When Charles Darwin returned to Britain from the Beagle voyage in 1836, the most talked-about scientific books of the day were the Bridgewater Treatises. This series of eight works was funded by a bequest of the last Earl of Bridgewater and written by leading men of science appointed by the president of the Royal Society to explore "the Power, Wisdom, and Goodness of God, as manifested in the Creation." Securing public attention beyond all expectations, the series offered Darwin’s generation a range of approaches to one of the great questions of the age: how to incorporate the newly emerging disciplinary sciences into Britain’s overwhelmingly Christian culture.
Drawing on a wealth of archival and published sources, including many unexplored by historians, Jonathan R. Topham examines how and to what extent the series contributed to a sense of congruence between Christianity and the sciences in the generation before the fabled Victorian conflict between science and religion. Building on the distinctive insights of book history and paying close attention to the production, circulation, and use of the books, Topham offers new perspectives on early Victorian science and the subject of science and religion as a whole.
About the Author
Jonathan R. Topham is professor of history of science at the University of Leeds, UK.
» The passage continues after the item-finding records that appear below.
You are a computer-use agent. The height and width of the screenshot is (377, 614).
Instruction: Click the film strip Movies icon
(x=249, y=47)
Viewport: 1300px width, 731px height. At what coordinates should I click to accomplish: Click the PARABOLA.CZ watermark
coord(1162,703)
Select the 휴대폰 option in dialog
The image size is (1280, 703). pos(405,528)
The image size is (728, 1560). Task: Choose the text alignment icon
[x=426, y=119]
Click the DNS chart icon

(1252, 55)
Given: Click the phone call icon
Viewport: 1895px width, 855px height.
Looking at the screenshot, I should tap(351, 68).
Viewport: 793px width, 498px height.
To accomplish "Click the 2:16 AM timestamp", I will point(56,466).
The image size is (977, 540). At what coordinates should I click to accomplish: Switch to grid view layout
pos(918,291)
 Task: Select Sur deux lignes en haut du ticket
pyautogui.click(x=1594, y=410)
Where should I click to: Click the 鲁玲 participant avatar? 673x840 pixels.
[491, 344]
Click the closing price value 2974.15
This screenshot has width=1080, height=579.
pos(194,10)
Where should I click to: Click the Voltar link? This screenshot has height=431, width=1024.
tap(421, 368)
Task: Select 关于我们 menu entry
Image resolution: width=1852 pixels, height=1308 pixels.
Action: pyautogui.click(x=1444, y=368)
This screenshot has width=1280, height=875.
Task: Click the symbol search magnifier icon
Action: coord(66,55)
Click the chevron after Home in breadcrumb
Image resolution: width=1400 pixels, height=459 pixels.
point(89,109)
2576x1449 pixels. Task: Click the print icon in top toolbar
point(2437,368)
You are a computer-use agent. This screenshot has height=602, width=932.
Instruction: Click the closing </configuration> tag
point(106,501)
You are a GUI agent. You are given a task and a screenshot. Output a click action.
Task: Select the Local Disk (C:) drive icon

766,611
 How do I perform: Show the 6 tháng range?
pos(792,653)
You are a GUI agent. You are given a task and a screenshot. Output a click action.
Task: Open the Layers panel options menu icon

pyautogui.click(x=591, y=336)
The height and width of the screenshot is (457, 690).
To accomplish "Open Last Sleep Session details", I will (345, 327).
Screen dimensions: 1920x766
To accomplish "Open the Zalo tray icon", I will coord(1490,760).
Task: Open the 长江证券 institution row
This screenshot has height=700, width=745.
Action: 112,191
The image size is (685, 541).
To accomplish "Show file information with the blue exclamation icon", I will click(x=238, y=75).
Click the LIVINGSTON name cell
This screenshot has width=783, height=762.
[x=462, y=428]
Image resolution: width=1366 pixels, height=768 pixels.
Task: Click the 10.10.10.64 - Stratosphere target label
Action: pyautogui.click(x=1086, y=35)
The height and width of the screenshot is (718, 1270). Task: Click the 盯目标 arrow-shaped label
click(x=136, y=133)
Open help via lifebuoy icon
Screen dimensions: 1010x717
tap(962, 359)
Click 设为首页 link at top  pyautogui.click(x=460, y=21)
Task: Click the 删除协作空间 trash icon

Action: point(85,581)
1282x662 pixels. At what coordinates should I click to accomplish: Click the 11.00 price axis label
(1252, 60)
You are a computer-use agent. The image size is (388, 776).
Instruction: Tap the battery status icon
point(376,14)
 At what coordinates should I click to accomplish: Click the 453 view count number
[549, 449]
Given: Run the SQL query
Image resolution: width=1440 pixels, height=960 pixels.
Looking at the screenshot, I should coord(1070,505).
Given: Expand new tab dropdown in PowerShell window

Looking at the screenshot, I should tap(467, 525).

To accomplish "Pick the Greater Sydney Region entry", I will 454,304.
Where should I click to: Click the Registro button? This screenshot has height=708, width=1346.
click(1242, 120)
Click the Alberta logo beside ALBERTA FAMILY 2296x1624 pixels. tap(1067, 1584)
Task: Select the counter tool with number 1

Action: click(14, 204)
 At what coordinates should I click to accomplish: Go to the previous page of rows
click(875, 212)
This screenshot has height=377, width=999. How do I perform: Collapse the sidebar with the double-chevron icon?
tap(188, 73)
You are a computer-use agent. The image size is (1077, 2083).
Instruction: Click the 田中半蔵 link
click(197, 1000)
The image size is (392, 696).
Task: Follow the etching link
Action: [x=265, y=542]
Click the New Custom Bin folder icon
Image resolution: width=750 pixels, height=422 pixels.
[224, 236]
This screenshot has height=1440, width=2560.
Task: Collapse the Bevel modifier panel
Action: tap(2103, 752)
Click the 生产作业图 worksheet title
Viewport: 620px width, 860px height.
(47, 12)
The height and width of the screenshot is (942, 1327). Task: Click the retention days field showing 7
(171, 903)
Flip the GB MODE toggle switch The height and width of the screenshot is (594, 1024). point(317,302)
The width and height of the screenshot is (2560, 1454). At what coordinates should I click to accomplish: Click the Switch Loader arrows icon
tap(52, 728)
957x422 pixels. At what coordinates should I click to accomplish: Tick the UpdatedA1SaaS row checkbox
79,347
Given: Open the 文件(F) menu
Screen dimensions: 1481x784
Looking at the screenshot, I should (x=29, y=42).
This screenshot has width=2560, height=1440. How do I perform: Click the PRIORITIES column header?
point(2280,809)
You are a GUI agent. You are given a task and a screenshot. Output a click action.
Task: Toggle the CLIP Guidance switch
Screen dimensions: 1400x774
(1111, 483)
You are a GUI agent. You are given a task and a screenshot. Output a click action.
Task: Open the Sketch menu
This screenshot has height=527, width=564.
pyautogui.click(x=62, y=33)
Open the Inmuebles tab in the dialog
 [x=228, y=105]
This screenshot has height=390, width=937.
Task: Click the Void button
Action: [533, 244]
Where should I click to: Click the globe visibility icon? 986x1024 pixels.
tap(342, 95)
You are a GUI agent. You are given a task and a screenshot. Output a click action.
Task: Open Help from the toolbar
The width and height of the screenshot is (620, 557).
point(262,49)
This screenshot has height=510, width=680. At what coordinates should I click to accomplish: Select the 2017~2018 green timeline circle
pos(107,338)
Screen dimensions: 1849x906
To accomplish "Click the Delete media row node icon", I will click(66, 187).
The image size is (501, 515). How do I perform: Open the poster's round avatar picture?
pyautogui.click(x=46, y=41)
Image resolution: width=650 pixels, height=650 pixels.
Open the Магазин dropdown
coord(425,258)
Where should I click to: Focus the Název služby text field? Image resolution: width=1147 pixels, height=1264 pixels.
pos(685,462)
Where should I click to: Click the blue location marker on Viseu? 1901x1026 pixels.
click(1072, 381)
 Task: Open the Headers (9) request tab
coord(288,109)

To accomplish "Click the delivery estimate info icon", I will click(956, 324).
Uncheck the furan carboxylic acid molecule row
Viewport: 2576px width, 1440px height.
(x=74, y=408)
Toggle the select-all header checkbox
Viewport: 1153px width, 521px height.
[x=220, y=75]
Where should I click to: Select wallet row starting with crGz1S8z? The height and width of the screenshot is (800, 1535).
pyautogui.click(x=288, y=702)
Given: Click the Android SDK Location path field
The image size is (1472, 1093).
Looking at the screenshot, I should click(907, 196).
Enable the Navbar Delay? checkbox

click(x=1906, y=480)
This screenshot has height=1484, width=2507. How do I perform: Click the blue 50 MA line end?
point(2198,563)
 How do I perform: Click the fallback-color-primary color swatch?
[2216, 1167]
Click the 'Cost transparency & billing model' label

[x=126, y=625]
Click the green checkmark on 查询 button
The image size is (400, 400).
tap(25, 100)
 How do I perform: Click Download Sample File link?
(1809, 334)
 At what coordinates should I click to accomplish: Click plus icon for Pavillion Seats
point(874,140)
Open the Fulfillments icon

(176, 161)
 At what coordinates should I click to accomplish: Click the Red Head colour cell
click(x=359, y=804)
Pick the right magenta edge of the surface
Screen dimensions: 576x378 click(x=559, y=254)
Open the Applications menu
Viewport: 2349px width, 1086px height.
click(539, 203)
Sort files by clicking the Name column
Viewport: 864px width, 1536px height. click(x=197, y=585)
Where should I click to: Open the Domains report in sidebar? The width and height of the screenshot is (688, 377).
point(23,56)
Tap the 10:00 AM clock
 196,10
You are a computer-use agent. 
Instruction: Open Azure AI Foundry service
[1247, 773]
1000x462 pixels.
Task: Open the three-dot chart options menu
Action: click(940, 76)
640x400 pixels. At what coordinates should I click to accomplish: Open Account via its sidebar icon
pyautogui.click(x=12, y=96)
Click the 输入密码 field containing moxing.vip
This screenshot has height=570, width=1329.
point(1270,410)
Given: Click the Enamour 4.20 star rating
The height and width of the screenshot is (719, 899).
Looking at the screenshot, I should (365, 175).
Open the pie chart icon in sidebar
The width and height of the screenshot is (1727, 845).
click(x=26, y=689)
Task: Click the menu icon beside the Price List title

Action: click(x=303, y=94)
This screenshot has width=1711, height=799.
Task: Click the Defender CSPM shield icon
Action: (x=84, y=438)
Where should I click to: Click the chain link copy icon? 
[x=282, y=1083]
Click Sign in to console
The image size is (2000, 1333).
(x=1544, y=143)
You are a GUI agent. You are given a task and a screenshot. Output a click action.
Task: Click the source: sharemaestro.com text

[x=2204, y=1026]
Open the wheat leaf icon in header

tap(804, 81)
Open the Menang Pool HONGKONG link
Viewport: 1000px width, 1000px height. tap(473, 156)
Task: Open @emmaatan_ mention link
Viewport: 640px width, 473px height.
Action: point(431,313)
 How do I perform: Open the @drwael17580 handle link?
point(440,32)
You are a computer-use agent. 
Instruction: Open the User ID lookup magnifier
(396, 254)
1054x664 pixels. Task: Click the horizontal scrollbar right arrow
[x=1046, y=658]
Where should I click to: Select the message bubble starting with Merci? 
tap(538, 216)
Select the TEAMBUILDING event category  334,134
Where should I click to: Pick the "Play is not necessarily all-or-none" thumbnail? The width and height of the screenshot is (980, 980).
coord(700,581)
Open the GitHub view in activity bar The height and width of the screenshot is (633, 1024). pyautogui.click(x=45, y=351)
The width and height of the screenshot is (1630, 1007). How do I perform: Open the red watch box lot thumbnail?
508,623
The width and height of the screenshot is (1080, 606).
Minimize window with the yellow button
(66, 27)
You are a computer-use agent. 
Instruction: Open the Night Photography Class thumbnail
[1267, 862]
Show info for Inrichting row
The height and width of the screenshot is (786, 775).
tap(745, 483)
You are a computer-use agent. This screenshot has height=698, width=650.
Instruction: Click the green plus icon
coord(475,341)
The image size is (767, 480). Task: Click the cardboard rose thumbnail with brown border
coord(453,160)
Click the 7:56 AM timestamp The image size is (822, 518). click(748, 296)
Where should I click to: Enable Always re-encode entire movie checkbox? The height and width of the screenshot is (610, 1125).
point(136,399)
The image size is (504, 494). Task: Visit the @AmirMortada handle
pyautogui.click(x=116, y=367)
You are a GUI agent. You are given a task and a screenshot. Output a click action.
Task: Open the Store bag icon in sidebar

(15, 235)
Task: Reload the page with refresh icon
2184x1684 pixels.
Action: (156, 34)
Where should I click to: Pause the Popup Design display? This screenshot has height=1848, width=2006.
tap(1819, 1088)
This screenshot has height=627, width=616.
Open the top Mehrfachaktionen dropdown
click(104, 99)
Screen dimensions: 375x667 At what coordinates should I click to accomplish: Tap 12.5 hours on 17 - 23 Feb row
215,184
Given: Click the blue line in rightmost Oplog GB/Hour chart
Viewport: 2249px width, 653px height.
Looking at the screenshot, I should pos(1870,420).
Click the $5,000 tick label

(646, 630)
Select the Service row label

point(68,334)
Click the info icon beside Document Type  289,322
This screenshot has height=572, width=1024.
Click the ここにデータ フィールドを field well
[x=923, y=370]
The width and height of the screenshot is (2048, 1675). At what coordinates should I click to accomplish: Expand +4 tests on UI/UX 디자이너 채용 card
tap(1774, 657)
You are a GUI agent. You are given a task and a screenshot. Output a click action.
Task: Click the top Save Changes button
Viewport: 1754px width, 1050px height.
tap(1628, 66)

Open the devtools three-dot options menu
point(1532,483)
“Topham’s massive but unfailingly readable account of the series combines almost surreal erudition with a gift for clarity and a keen eye for homely detail.”
— First Things
"This is a remarkable book, based on a lifetime's immersion in early nineteenth-century science, theology, and publishing culture. It offers a new way of thinking about the relations between religion and science, grounding this in material practices of reading, church-going, and daily devotion. There are wonderful discussions here of individual readers and the ways in which the Bridgewaters were used for everything from mourning recently deceased relatives to classifying museum collections. Its knowledge of the primary sources is unparalleled, and it is thorough, fair, and judicious in referencing the extensive literature on the topic. A vitally important book on a major subject."
— James A. Secord, author of Visions of Science: Books and Readers at the Dawn of the Victorian Age
"This is not only a definitive study of this important series of books, but it also offers perceptive insights into questions about the historical relations between science and religion. It sheds considerable light on publishing and reading practices and, more generally, on the social and intellectual culture of mid-nineteenth-century Britain. The research is thorough and painstaking, the writing is lively and interesting, and the arguments persuasive. Topham provides an account of the Bridgewater Treatises that is unparalleled in scope and erudition."
— Peter Harrison, University of Queensland
"In his long-anticipated study of the Bridgewater Treatises, Topham has given us a deeply captivating, beautifully written, meticulously researched, and vitally important book that positively sparkles with new insights. While discussing how the Bridgewater Treatises persuaded British audiences that science was religiously safe, he simultaneously explores the reconfiguring of religious practices inextricably linked to the transformation in scientific and religious publishing in the 1820s and ‘30s. Topham’s book is essential reading for scholars who wish to understand science, religion, and print culture in the decades prior to the Victorian era."